Cindy moved to Brookfield in 1994 with her husband and three children in tow. It's been a very interesting seventeen years.
If you haven't been in a while, the nature trails at Wirth Park are really quite good walking. I laced up my favorite walking boots yesterday and headed out for about forty-five minutes.
I'd post a few photos, but as well all know, this software makes me a bit crazy trying to do so. Take my word for it: it's a lovely time of year to be there. I watched a (what I think was, anyway) woodchuck scurry for cover. I walked across the most amazing multi-colored mat of leaves recently fallen with the rain.
Oh, and city parks folks - I did notice there was a felled tree across one of the minor paths. I moved a couple of smaller ones that had given way to the recent wind and rain, but that one will require a chainsaw and an extra set of hands. But like I said, it wasn't a main path.
If you go you can manage a trail walk anywhere from half an hour to over an hour.

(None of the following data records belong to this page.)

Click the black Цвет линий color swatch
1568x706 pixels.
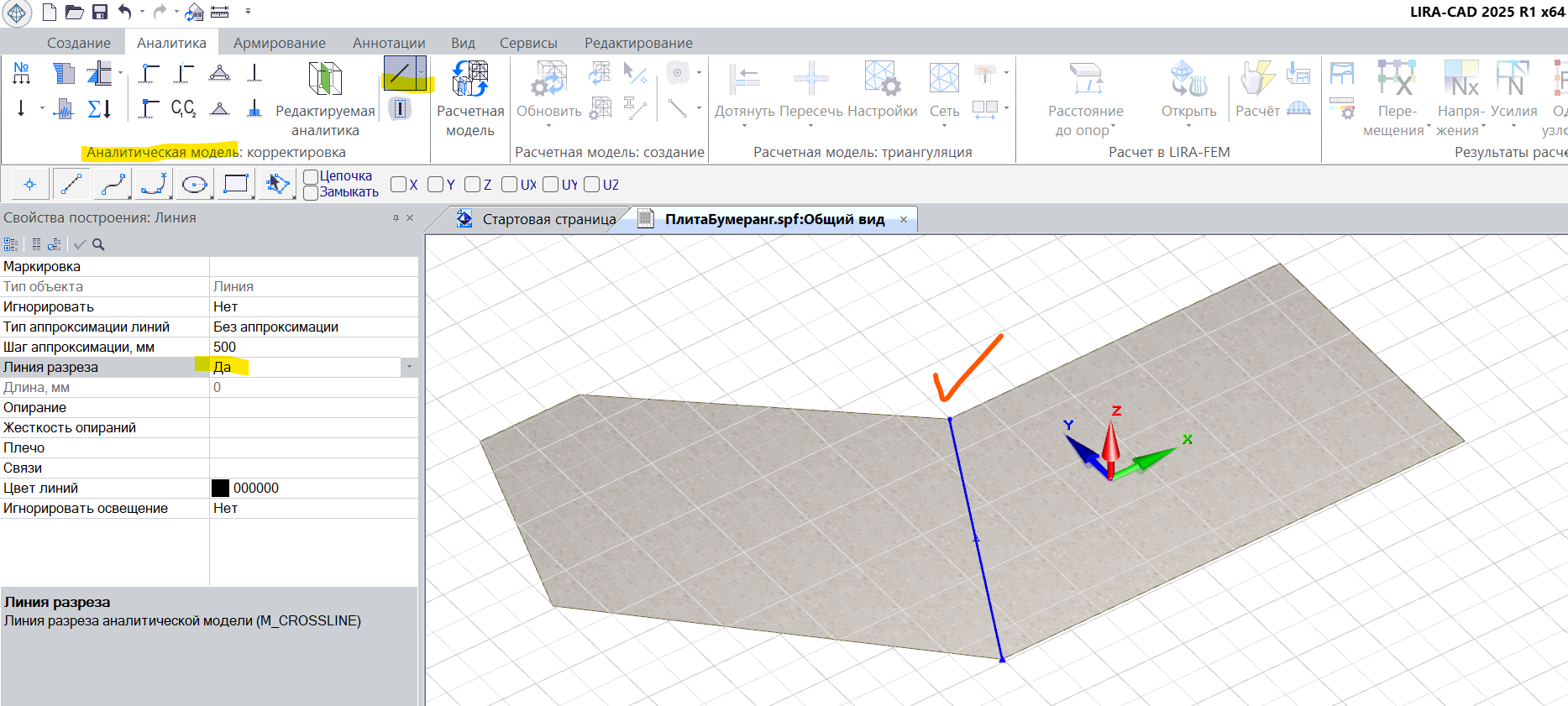pos(220,488)
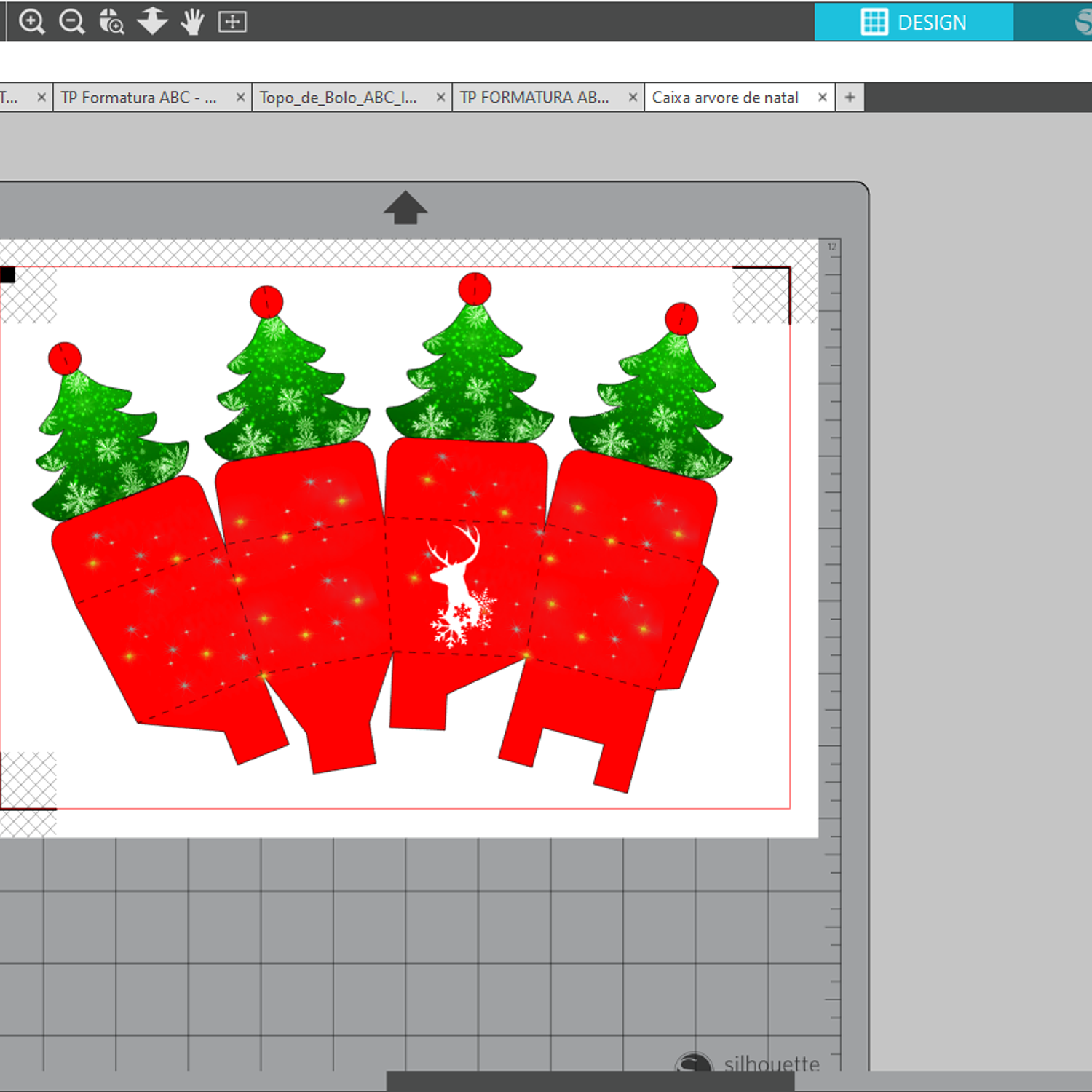Select the Pan hand tool
Image resolution: width=1092 pixels, height=1092 pixels.
[192, 22]
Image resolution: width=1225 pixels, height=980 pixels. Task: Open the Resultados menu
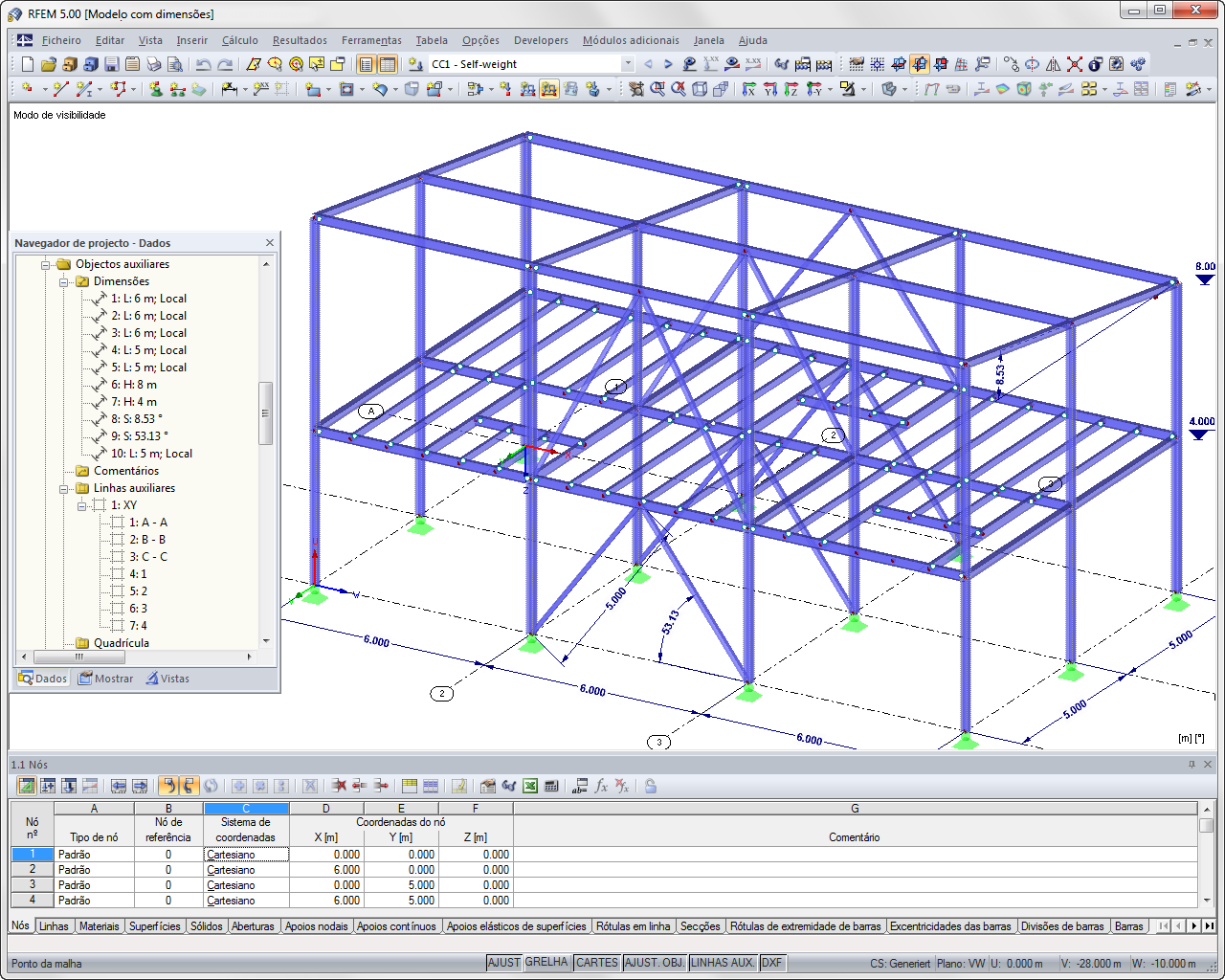click(x=300, y=40)
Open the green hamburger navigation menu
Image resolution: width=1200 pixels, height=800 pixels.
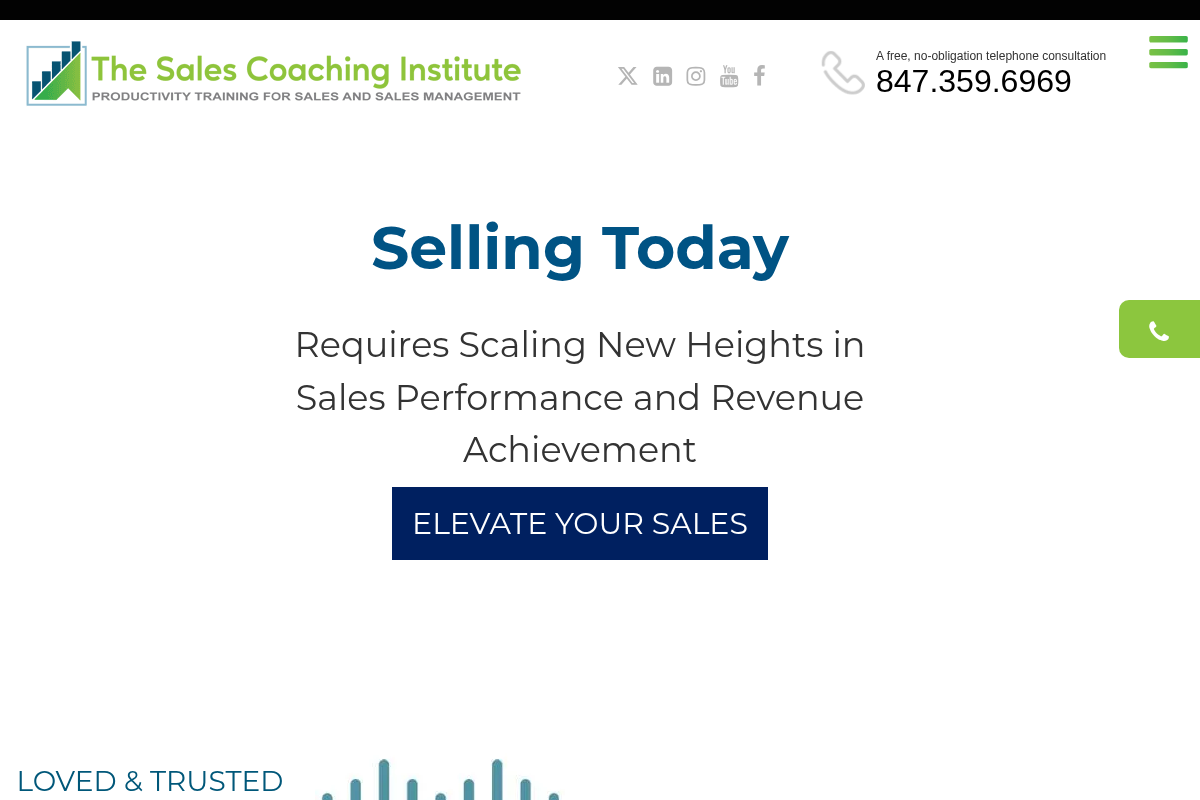point(1168,52)
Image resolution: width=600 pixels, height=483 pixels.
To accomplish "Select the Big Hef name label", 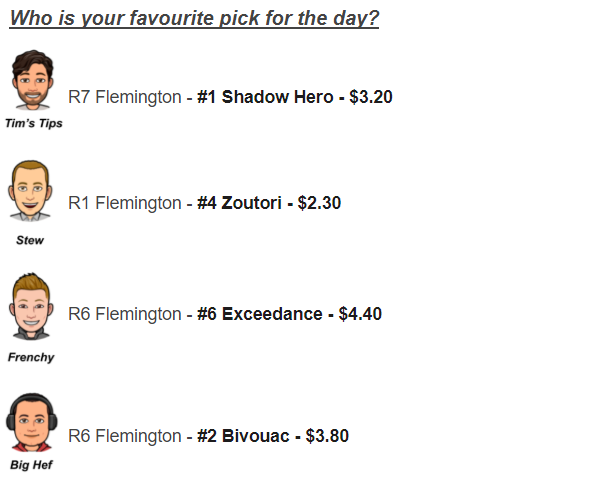I will (31, 465).
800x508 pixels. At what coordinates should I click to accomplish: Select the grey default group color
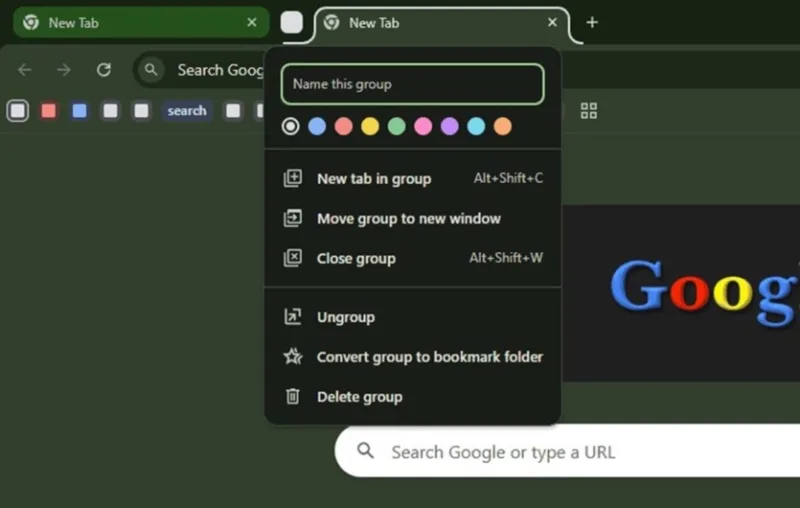tap(290, 126)
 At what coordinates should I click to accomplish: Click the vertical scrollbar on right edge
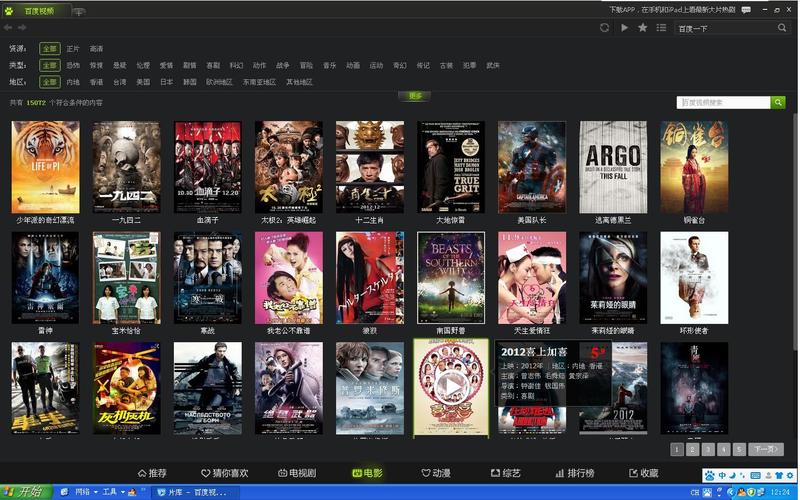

It is an easy walk with only one optional route that has anything other than a flat grade. Do be careful because since it is an unpaved trail you will find the occasional root or nub coming through the chipped-bark path.
There's something else we need to talk about, though, and that's trail etiquette. The sign at the trail head says no pets, but that rule must be just for me and not for you. On top of that, the dogs I encountered were not even leashed.
Now I know Fluffy is just like family and should have every human privilege, but when Fluffy approaches me to sniff, it throws off my walking gait, and that darn near landed me on my albeit well-padded backside. Imagine how mad you'd be at me if I landed on Fluffy?
Brookfield offers a park where dogs may run unleashed. I don't go there and expect not to be bothered by your little wunderkind, but when I hit the trail at Wirth Park, given that pets are not allowed on the nature trail, I don't want yours under my feet.
A final complaint to the City of Brookfield: You have a well-placed sign indicating pets are not allowed. Interestingly enough, that sign is about three feet from a stand that holds dog poop bags asking for a pet owner to clean up. Way to send a mixed message, folks.
Now I am well aware most of you will have more fun picking on me and this aggravation I've just explained than taking advantage of the trail yourself. Please don't do that. Just for once, can we not all agree that rules exist because everyone is supposed to follow them? If you want Fluffy to walk unleashed with you on the same path where I expect to only encounter humans and wildlife, then head to city hall and petition the council for a change in the policy.
But readers, let me ask you, how am I supposed to handle an unwanted dog running under my legs? Do I have any recourse at all or am I simply to assume that rule followers will always land at the mercy of those who break the rules without any consequence whatsoever.